In the city of Colorado Springs, CO, you get the opportunity to see an abundance of wildlife. I have an office on the northwest end of the city, and we see wild animals almost daily. From fox, to coyotes, to bear, and a plethora of mule deer. It seems like everywhere you go in the city, there are animals around every corner.
Being a hunter, I love seeing all of the animals. I frequently pull out my phone and take pictures at some of the amazing bucks walking around my office. Being a citizen, I also see the danger these wild animals can become, and will become if they are not managed appropriately. Deer are being hit on the freeways and roads, bears are in people's back yards, and raccoons are menaces to garbage cans. Earlier this year, the City of Colorado Springs discussed the possibility of urban hunting. This new law would allow hunters to hunt within city limits, but they would be regulated severely. As the discussion went on, the council decided to table the conversation, and they decided the "do not feed wild animal laws" would have to suffice for another few years. But this got me thinking, even if we could hunt in the city limits, would I?
Advantages of Urban Hunting
I see several advantages to urban hunting. Living in a community that has a lot of wild animal populations, it would be quite convenient to step into my backyard and harvest a nice deer. This could also be a disadvantage because hunting isn't hunting unless it's hard. When the deer come to my back fence, it wouldn't be hard, but I'm sure for some people, that would be a wonderful thing.
Above all, I think the biggest advantage would be to lower the number of wild animals that come into contact with humans. A lot of people have the "Disney" mentality of wild animals, but we don't call them wild for nothing. I enjoy letting my kids play outside, but I do have that worry in the back of my head of a black bear making his way into my yard to investigate. Once we were able to harvest these urban animals, we'd have a lower population of them, and they would begin to fear being around humans.
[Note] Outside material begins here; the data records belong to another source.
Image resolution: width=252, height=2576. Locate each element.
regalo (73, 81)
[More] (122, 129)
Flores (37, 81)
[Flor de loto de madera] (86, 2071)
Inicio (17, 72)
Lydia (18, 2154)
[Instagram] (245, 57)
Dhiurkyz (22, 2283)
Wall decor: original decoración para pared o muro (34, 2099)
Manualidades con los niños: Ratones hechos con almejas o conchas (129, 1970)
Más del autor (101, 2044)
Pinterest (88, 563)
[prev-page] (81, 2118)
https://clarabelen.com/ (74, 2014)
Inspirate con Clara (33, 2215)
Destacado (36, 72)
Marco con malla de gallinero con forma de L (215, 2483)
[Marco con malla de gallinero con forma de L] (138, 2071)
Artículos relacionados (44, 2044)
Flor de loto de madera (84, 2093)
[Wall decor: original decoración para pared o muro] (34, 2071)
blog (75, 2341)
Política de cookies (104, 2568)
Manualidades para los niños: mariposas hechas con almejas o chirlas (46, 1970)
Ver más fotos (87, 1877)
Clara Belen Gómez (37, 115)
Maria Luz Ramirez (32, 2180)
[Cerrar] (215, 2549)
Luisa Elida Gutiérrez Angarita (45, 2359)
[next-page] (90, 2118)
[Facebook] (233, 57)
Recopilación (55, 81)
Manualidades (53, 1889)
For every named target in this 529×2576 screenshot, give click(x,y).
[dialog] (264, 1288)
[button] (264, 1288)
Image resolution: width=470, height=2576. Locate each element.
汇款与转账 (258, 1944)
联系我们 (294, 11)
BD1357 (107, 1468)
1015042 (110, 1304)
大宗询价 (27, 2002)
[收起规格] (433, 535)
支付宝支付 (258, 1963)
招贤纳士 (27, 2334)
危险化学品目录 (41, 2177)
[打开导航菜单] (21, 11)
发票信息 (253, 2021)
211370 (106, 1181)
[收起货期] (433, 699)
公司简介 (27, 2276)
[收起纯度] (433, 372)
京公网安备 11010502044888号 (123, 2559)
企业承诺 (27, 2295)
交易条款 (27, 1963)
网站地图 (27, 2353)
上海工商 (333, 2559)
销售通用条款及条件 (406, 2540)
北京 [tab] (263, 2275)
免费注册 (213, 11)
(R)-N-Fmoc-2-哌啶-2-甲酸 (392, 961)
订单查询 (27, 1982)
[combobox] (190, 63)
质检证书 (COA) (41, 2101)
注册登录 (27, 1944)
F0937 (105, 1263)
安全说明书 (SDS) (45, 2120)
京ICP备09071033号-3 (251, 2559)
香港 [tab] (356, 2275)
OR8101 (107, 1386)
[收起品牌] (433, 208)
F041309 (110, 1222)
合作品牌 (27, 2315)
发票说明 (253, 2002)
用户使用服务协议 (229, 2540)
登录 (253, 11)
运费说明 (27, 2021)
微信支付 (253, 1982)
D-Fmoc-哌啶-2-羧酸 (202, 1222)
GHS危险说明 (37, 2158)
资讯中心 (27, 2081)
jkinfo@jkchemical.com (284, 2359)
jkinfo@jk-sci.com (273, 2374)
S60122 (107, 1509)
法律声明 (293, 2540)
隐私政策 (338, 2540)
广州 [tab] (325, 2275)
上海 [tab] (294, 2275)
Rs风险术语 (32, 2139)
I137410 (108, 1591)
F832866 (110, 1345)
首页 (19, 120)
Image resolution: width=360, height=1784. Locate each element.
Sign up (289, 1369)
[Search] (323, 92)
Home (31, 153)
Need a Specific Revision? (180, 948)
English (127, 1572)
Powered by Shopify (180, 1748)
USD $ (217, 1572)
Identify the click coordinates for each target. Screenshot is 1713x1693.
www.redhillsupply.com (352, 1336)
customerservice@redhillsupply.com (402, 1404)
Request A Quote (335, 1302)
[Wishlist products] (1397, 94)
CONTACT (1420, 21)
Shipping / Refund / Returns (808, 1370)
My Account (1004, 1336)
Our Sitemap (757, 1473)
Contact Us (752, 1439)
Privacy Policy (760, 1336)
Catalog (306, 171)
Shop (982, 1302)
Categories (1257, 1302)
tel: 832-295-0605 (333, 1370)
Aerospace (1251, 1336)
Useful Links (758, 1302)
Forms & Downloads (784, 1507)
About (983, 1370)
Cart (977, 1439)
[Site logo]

The last advantage I'd like to mention is the revenue these new tags could bring the parks and wildlife departments. I'm not saying they need to charge more for these tags, but it would add tag numbers, which would in turn increase revenue. That revenue could in turn be used to relocate some of the animals, and build better habitats for them outside of the city limits.
Disadvantages of Urban Hunting
Obviously, hunting around a dense population of people can be a scary thing. I'm sure a lot of people think of urban hunting as a bunch of guys running around town with their guns, shooting any and all animals they can find. That's not true. However, the thought of using a gun or a bow in city limits does pose a possible threat. People have to take into consideration that accidents can and might happen. I believe that is the reason Colorado Springs tabled their discussion to allow urban hunting.
Who would get the tags? Would it just be the citizens of those specific towns? That causes a problem as well, especially for those hunters that would like to do some urban hunting in a specific town. For example, I'm not a resident of Colorado Springs, so if they did instate that law, I technically wouldn't be able to get one of those tags. I live extremely close to Colorado Springs though, and feel that I should.
The wildlife in Colorado Springs has played into the culture of the city. I have many employees that have moved to Colorado Springs because of the wildlife they see every day. It brings them joy to see these animals, and there is something special about being around them. Urban hunting would lower the population of these animals, and there would be many people disgruntled because they would no longer see them. There are very few "big cities" that still have an abundance of wildlife like Colorado Springs does. With it being a city of almost 500,000 people, most people are surprised by the number of animals they do see, and a lot of them love it!
I'm not sure I could hunt an animal within city limits. Due to the way I was raised and taught how to hunt, I think it would be too difficult for me to change, but I think there is a place for it. I know there are several places in the eastern U.S. and in the midwest where urban hunting is allowed, and from what I've read, it is a positive thing. For us western hunters, it would be a foreign adventure, but something that could have a lot of advantages.